Chapter Three

 

 

APPEARING AT his side like magic, Trisha holds out a flute of champagne.

“Drink up. You give your speech in two minutes. Maybe this’ll make you sound less like a robot for it.”

People are starting to filter to their seats, preparing for him to take the stage and their food to arrive.

He tosses it back like a shot and grimaces. Yeah, champagne is not meant to be drunk like that. And he’d need ten more to achieve even a little buzz.

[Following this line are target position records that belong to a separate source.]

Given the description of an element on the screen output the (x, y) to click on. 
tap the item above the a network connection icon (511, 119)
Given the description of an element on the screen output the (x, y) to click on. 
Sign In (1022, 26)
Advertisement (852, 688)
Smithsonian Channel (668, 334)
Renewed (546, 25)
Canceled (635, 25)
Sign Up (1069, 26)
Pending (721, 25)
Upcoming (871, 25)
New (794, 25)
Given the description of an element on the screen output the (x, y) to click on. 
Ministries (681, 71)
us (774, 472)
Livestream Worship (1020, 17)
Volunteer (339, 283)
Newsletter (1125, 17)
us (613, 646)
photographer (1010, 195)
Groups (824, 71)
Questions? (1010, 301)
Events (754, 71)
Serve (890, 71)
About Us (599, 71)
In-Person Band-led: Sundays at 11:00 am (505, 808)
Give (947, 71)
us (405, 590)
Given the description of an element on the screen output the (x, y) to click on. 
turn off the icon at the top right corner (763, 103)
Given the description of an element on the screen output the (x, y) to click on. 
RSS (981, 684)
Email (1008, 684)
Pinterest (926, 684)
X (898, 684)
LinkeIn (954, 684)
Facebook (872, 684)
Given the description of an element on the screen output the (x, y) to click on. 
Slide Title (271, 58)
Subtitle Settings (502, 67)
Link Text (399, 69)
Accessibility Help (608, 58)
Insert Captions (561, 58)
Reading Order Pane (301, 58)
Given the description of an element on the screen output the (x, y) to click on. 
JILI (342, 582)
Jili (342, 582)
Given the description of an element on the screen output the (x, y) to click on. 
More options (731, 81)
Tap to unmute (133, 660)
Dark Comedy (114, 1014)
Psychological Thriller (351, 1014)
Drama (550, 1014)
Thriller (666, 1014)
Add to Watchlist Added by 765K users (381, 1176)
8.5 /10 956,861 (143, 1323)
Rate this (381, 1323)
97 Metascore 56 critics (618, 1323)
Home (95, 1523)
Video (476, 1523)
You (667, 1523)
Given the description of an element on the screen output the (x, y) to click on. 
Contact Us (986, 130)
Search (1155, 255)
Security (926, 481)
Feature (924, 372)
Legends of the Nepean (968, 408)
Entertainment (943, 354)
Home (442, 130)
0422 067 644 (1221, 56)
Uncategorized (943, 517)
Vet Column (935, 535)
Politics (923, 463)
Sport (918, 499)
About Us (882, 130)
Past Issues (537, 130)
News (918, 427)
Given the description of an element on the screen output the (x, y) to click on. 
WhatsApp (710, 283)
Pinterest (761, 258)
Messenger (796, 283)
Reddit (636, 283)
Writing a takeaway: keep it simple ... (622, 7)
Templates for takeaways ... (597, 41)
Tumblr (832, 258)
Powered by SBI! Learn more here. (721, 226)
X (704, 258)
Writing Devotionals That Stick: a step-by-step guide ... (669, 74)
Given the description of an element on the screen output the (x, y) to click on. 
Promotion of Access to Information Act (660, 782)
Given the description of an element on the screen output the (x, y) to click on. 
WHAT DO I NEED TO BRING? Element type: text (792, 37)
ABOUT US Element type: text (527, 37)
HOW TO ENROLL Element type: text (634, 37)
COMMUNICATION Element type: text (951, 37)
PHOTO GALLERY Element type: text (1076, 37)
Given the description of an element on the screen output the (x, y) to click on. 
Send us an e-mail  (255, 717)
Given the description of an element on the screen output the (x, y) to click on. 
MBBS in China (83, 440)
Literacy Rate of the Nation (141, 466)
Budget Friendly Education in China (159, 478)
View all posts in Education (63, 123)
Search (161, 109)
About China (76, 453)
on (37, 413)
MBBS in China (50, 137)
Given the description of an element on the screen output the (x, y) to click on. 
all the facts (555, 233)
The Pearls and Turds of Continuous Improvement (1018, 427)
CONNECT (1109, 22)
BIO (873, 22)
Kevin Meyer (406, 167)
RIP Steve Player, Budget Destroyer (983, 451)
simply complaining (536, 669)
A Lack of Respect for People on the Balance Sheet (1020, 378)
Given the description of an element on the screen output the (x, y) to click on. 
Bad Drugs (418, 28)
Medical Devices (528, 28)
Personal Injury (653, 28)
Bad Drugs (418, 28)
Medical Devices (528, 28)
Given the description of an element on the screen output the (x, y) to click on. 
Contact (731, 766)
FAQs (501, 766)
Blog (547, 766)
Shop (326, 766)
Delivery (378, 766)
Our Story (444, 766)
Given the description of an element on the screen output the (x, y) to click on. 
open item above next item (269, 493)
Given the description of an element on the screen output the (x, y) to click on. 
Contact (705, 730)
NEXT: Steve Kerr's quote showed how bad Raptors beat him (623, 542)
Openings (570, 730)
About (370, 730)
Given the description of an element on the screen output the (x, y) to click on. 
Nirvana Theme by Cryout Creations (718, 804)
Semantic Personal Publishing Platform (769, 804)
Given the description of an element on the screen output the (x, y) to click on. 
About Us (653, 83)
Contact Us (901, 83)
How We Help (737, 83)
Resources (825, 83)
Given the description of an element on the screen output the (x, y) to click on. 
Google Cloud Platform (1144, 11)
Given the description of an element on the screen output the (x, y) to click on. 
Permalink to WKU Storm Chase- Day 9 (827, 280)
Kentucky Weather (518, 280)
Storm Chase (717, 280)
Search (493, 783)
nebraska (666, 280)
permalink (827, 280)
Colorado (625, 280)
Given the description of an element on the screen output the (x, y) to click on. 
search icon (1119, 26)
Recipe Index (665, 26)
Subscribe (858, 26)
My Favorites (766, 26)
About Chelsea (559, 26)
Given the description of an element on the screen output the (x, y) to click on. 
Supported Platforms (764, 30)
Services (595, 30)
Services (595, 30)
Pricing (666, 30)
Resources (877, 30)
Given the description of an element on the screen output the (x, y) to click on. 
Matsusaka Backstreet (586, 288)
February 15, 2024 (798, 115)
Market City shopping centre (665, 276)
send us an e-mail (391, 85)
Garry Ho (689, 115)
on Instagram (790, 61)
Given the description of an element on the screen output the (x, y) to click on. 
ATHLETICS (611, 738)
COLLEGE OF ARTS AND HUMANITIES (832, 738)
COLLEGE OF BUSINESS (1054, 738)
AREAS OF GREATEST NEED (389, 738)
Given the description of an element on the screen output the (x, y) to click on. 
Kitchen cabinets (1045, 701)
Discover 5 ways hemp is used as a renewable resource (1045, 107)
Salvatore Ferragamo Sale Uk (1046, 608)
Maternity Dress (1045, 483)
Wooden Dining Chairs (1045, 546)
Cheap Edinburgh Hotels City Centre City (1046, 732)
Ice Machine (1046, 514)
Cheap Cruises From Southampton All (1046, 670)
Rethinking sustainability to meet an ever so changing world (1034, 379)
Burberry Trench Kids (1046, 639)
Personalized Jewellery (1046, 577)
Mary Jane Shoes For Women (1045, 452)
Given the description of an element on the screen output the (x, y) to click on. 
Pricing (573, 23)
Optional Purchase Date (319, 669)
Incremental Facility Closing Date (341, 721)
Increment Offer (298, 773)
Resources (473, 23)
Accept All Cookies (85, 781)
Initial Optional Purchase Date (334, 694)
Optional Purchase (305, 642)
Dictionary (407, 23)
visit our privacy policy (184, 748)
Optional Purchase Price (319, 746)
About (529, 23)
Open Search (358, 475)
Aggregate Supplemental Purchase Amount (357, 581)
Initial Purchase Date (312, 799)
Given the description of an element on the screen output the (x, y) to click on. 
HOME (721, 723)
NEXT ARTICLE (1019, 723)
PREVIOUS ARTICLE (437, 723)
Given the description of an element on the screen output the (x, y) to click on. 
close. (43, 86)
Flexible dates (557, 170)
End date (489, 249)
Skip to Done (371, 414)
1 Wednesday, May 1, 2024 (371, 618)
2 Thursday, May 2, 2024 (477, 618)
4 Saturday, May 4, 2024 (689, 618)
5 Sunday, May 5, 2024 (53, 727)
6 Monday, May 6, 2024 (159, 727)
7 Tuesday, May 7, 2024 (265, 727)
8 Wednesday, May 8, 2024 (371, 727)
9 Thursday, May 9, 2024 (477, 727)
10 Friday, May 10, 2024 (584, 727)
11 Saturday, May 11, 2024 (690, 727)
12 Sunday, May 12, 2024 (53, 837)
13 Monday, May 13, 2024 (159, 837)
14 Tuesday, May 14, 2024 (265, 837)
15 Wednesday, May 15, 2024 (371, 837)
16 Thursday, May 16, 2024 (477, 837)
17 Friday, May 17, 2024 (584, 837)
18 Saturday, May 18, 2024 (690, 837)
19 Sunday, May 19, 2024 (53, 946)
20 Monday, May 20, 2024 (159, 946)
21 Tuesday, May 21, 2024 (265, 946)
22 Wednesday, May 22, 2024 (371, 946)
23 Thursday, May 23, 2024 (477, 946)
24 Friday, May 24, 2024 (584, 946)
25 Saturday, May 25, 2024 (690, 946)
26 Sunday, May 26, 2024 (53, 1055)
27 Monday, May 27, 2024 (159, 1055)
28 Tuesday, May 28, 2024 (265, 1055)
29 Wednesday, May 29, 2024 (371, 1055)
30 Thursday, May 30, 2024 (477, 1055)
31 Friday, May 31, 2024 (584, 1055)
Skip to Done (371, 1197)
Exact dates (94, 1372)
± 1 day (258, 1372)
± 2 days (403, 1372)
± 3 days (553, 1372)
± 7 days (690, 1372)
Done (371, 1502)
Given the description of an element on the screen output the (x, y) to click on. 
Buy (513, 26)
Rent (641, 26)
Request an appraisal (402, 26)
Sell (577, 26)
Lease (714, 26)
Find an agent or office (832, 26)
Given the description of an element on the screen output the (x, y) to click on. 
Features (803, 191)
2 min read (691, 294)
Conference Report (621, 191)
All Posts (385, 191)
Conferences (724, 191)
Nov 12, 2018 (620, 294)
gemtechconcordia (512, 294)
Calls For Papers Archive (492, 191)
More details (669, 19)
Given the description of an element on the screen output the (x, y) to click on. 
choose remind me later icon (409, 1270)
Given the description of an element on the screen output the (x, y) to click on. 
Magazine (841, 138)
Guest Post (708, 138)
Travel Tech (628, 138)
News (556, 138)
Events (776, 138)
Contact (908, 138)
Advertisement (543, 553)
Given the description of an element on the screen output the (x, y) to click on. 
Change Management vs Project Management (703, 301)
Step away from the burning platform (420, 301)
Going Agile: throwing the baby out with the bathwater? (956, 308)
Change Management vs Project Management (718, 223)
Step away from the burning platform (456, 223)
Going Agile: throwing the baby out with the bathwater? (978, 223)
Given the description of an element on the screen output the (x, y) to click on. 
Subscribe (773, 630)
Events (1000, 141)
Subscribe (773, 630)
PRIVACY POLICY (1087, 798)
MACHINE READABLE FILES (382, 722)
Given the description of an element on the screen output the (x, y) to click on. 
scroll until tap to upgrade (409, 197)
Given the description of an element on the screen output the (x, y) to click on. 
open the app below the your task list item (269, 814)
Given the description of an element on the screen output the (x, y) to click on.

“Isn’t there an open bar? Couldn’t you have brought me something like whiskey? Rum?”

“I want you to not be so nervous or wooden for the speech. I don’t want you to be slurring or stumbling through it.” She takes the empty glass from him. “Have you looked at what I wrote?”

“Nope.”

He fidgets with his tie, and she bats his hand away. His plan is to read right from the cards.

“I switched around the table cards so you’re sitting next to me at the chocolate fountain table and not with the other partners.”

He narrows his eyes at her, smiling despite himself. “Was your name even at that table?”

She shrugs, smirking. “It doesn’t matter. It is now.”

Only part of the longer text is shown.